Dalam catatan sejarah, kemenyan diperdagangkan sejak lebih 5.000 tahun di Semenanjung Arab dan Afrika Utara. Bahkan, ada mural di dinding kuil Mesir kuno Ratu Hatsheput yang meninggal pada 1458 SM. Di nusantara, daerah Barus menjadi pelabuhan pengekspor kemenyan dan kamper (kapur barus) sejak abad ke-5. Bagi sebagian besar agama, keberadaan kemenyan pun mempunyai kedudukan tersendiri bagi penganutnya. Bahkan dalam Islam, penggunaan kemenyan sebagai wewangian sangat dianjurkan seperti misk dan aluwwah, yaitu sejenis kayu yang dibakar untuk dijadikan sebagai bahan pewangi. Namun, kemenyan pun sering dikaitkan dengan sesuatu yang mistik atau supranatural. Tentu saja kita dituntut untuk lebih bijak dalam pemanfaatan kemenyan dalam kehidupan keseharian.

Ketika masih kecil, saya sudah terbiasa dengan asap kemenyan. Baunya pun wangi dan saya suka. Setiap ada kenduri doa selamat, wewangian dupa kemenyan senantiasa tersedia. Tentu saja ini bukan sebagai syarat utama. Fungsinya hanya sebagai pengharum ruangan si yang empunya hajat. Rumah dan ruangan jadi wangi. Sebelum doa dimulai, kemenyan dibakar di tempat bara (pat bara). Asapnya mengepul. Bau wangi dari hasil pembakaran itu merebak di seluruh ruangan. Ingat, fungsi kemenyan bukan untuk penyampai doa, tetapi hanya sebagai pengharum ruangan majelis. Di sinilah letak pentingnya menghormati tamu dalam hubungan sosial.

Inti dari tumbuhan ini adalah wewangian. Kemenyan memberikan keharuman kepada kita dengan cara membakar dirinya. Semakin kuat bara api membakar kemenyan, wanginya kian membara melalui asap yang mengepul di udara. Filosofinya adalah memberikan sesuatu yang wangi (terbaik) kepada orang lain. Dalam kenduri nikah kawin pun, kemenyan dibakar untuk mengeluarkan semerbak wanginya.
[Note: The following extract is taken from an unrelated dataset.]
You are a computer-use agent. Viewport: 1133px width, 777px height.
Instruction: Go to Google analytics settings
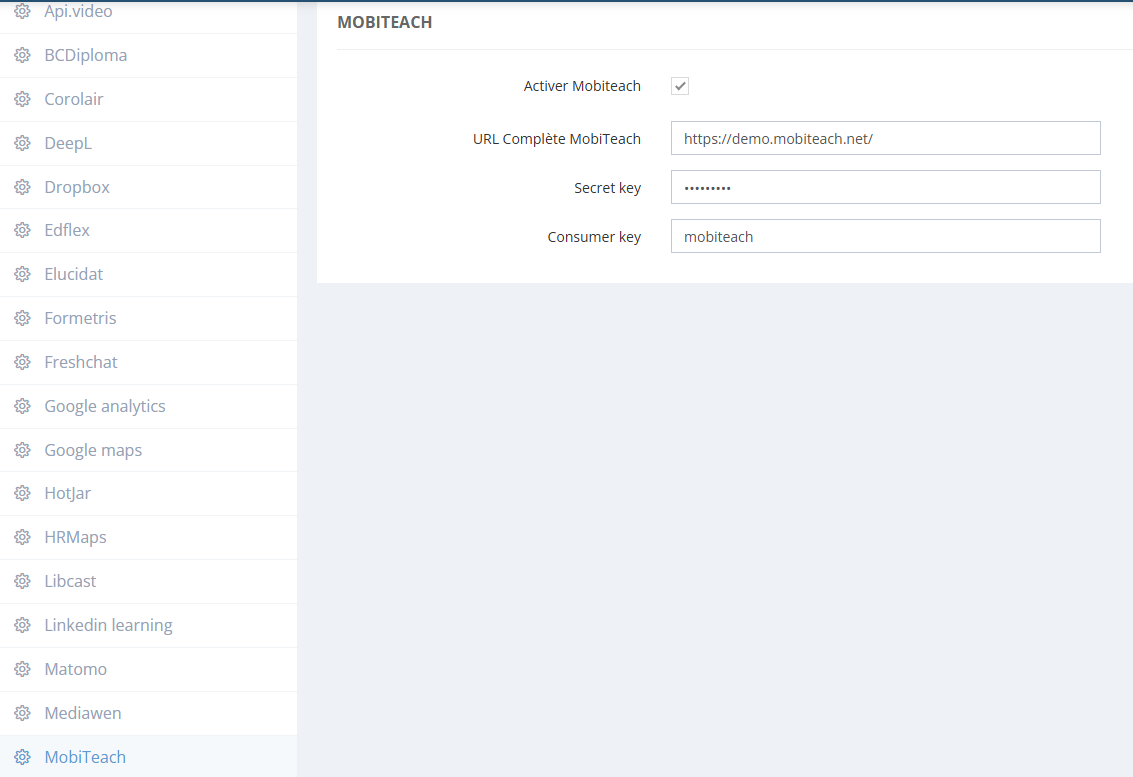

Di sisi lain, kemenyan berfungsi sebagai simbol ilmu. Orang Melayu sangat menghormati orang berilmu. Mereka segan dengan ilmuan, baik ilmu duniawi apalagi ilmu agama. Orang Melayu pun segan dengan para penuntut ilmu. Bangsa ini menyadari betapa pentingnya ilmu, baik di dunia maupun di akhirat. Bagi bangsa Melayu, keberhasilan dunia dan akhirat sangat bergantung pada penguasaan ilmu. Karena itu, ilmu menjadi tanda khusus bagi bangsa Melayu. Dalam Tunjuk Ajar Melayu (1994:95) dikatakan Apa tanda Melayu jati/ Ilmu bermanfaat ia minati. Apa tanda Melayu bertuan/ Menuntut ilmu tahan bersusah. Ilmu yang mesti dituntut, yaitu ilmu yang bermanfaat. Yang disebut ilmu bermanfaat, tidak menyalah pada syariat, tidak menyimpang kepada adat (hlm. 113).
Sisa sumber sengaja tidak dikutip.